I became a blue belt in karate, the night before my 30th birthday, able to take the punches and kicks thrown at me while remaining on the defensive... my fighting style mimicking my lifestyle, always remaining on the defensive and only blocking or defending myself rather than being the attacker.
I inched myself a little closer to my own personal ideal of beauty, having my skin inked and marked to cover the invisible scars that only my jaded eyes can see... adding a mermaid to cover an idiotic mark of devotion and love, and stars to mark all of my accomplishments... I also recently shaved off all of my lank and limp blonde hair in order to release myself from the confines of imposed feminine beauty... the experience of shaving my own hair off completely was quite terrifying, but once it was done and I was looking at all of the dead hair in the towel-covered sink, I had never felt freer and better.
I became a student in the health field, going into the same line of work as both of my parents and finally feeling as though I was where I needed to be, getting into the transcription et secretariat medicale program at O'Sullivan College courtesy of Emploi Québec; however, not being sufficiently prepared and missing too many classes due in part to my son having begun daycare in August, I decided to abandon the program until a later date... so it is a 'to be continued' rather than an complete abandonment.
I began dating again... although without much success and acquiring too many stitches on my already broken heart... but hey, I was out there again, making myself sexy and trying my damnedest to make rotten new relationships into something they were clearly not...
I also started a new blog for struggling single mothers like me, sharing my joys, woes and troubles with other mothers and hoping to create an environment in which this novel public could also publish their own stories... I approached various organizations which have agreed to be freely advertised on my site so that new single moms could also get the help that I was either missing or got too late...

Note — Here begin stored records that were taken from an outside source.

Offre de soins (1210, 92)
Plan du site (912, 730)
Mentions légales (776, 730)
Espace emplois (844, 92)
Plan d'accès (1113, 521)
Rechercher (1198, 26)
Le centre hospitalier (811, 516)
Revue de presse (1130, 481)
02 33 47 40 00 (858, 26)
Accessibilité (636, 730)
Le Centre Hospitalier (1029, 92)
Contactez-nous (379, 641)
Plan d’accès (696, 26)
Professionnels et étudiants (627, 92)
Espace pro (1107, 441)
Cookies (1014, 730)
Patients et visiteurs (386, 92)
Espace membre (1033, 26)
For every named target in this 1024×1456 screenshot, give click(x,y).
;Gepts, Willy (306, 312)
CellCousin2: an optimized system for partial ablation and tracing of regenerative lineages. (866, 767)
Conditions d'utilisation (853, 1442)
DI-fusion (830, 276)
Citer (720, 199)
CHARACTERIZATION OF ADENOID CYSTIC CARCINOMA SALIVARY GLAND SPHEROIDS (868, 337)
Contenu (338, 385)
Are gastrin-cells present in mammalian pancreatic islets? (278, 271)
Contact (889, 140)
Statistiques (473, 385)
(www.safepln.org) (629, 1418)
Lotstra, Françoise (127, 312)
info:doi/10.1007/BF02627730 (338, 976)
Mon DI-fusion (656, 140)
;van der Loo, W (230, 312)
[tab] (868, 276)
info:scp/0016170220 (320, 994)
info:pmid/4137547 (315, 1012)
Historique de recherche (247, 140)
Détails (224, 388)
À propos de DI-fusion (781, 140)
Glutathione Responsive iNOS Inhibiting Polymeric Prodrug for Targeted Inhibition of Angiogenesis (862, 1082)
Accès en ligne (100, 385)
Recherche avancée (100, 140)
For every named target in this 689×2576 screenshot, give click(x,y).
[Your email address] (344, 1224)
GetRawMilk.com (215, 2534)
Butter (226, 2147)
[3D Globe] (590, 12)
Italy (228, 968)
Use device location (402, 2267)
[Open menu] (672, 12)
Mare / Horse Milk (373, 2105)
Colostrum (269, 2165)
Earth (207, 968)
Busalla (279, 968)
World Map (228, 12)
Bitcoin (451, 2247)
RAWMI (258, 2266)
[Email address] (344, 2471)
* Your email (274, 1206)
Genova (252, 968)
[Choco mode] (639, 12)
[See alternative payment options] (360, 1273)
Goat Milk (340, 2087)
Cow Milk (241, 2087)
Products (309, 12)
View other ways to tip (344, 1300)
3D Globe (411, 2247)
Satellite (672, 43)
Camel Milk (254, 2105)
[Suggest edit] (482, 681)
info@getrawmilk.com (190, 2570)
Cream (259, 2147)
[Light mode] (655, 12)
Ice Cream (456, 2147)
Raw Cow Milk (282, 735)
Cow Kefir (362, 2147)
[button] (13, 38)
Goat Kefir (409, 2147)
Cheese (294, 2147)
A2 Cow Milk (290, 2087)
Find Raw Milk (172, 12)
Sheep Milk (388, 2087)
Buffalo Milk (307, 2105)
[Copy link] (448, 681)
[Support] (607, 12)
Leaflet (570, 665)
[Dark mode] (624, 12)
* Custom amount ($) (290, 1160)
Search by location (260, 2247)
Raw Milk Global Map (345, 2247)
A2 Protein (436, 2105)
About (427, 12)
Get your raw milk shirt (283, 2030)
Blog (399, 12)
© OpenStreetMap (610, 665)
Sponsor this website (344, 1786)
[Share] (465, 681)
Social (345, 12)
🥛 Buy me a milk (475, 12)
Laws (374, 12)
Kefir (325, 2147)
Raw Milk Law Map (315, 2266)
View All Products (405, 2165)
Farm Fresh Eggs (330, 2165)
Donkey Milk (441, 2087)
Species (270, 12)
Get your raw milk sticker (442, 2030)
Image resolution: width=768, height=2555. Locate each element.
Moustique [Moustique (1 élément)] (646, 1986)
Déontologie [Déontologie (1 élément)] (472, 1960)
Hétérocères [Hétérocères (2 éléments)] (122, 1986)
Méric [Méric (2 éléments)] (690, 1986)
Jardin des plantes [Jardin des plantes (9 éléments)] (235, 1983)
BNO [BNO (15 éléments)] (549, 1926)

So, I grew into or donned the roles of:
Mother
Patient
Cook
Blue-belt Karateka
Beautiful Femme Fatale (with a shaved head, tattoos and piercings)
Student
Lover
Blogger
And yes, I have made MANY mistakes this past year, but I know where I went wrong and I recognize all of my faults AND qualities... to toot a cheesy Kelly Clarkson song 'What doesn't kill you makes you stronger...' would be THE understatement of 2013...
After spending an almost sleepless New Year's Eve night by myself, polishing off a bottle of Gallo, wearing my star onesie pj, singing, dancing and crying to Imagine Dragon's 'Hear Me,' One Republic's 'Counting Stars' and Lady Gaga's 'Do What You Want With My Body,' I realized that the only person I can really count on is myself... and yes, this recognition hurt like Hell... like a punch in the face I thought I had blocked... but, there it is.
I am still the person I was when I first started this blog, but perhaps a little wiser, smarter, and edgier - my heart is still beating in my chest and hoping against all odds that I WILL find a man with whom I will share my life and now my beautiful son, and I still believe in the best and goodness of every single asshole, bitch and individual I meet, whether I spend 5 minutes, an hour or a week with them...
So, this female Humpty Dumpty will be put back together and will be glued and stitched and sewed to keep all of her pieces from falling apart again, but without any help from any foolish king's men...
Any definite plans for 2014? Not really, but I do have a lot of ideas and, my life being like a modern Canadian Pandora's box, the demons, evils, and injustices have escaped and run their course, now all there is left is hope, which my heart and soul cling to.